GAUCHE DÉMOCRATIQUE & SOCIALE

International – Europe

La mort lente

Nous reproduisons ici la chronique Palestine de notre ami Philippe Lewandowski parue dans le numéro de novembre de la revue Démocratie Socialisme.

C’est un titre terrible, et que d’aucuns trouveront peut-être outrancier. C’est pourtant le titre choisi par Euro-mid Observer for Human Rights, une organisation non-gouvernementale basée à Genève(2), pour son dernier rapport sur l’évolution de la situation dans la bande de Gaza(3). Après sept années d’un blocus illégal, barbare et criminel, la plus grande prison à ciel ouvert du monde s’enfonce en effet dans un drame qui menace d’être irréversible.

Ce n’est pas la première fois que Démocratie socialisme aborde cette partie constitutive du territoire palestinien(4), et le lecteur intéressé peut, s’il le désire, se reporter à la présentation générale.

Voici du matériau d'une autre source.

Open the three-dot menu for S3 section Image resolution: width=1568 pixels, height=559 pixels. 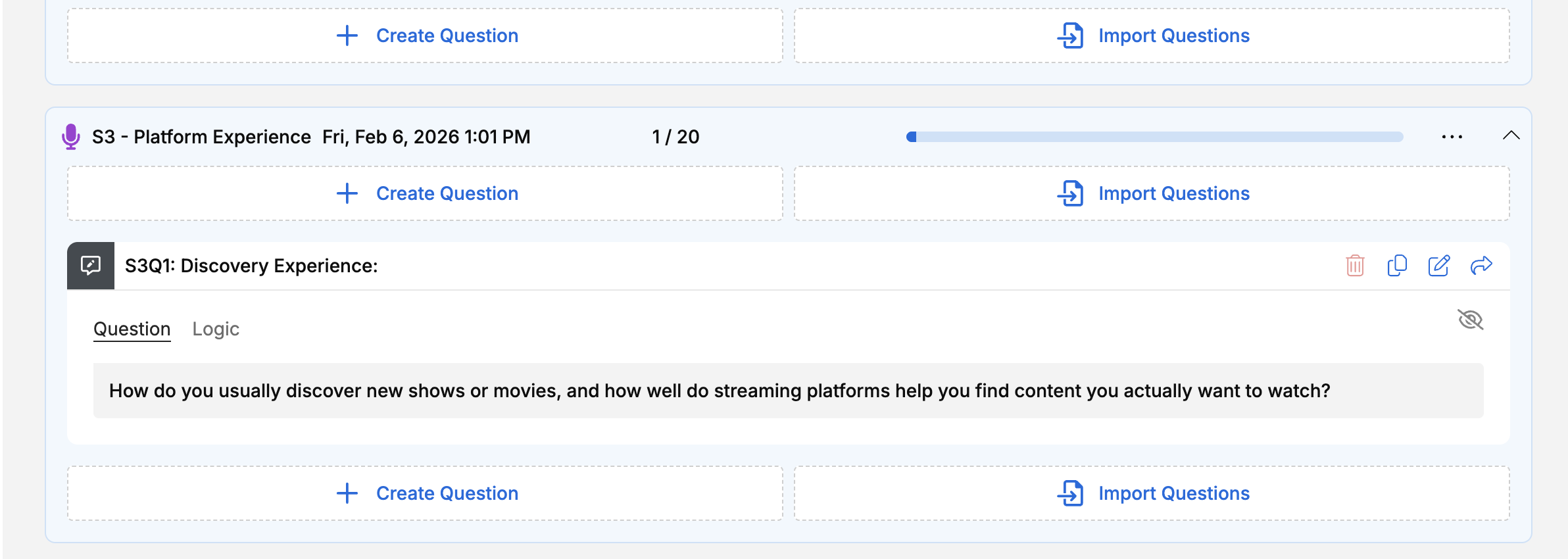click(1452, 137)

Cette fois, c’est la dégradation des conditions de vie des Gazaouis qui sera l’objet de notre attention. Très concrètement :

1. L’eau

Peut-être s’agit-il de ce qu’il y a de plus effrayant. Aujourd’hui, seulement 5% de l’eau extraire localement est potable. Cette situation risque d’empirer dans des proportions catastrophiques. S’appuyant sur une mise en garde de l’ONU, une pétition en ligne a été lancée(5). Et le mot scandaleux semble plus approprié que celui d’effrayant : car il s’agit du résultat d’une politique inhumaine délibérée.

2. La santé

Depuis 2007, 20 à 25% des malades n’ont pas obtenu le droit de se rendre en Israël pour se faire soigner. Des dizaines d’entre eux sont morts en attendant une autorisation qui ne venait pas (29 pour la seule année 2010). En juillet 2013, 27% des médicaments essentiels étaient manquants dans la pharmacie centrale de Gaza, et l’approvisionnement de 16 autres % ne correspondait aux besoins que d’un à trois mois. Les restrictions de passage par le terminal de Rafah (vers l’Egypte) ont encore aggravé cette situation.

3. L’agriculture

Outre les incursions dévastatrices de l’armée israélienne lors desquelles elle se plaisait à araser les terres agricoles, Israël a décrété une zone tampon (du côté gazaoui de la frontière) représentant 20 % de ses terres agricoles, que les agriculteurs palestiniens ne peuvent cultiver qu’au péril de leur vie. Selon Adie Mormech, activiste britannique citée par la journaliste suisse Carol Scheller, « depuis le cessez-le-feu du mois de novembre 2012, plus de 80 Palestiniens ont été blessés et quatre tués près de la barrière le long de la frontière »(6).

4. La pêche

À Gaza, la mer rétrécit : « La zone de pêche autorisée par Israël aux pêcheurs de Gaza s’est réduite comme peau de chagrin. Initialement fixée à 20 milles nautiques par les accords d’Oslo, elle a été progressivement restreinte […]. De 12 milles en 2002, elle est passée à 6 milles en 2006, pour atteindre sa limite actuelle de 3 milles à la suite de l’opération « Plomb durci », en décembre 2008 et janvier 2009. Aujourd’hui, selon l’Office de coordination des affaires humanitaires (OCHA) des Nations unies, 85 % des eaux de pêche sont, en violation du droit international, partiellement ou totalement interdites d’accès »(7).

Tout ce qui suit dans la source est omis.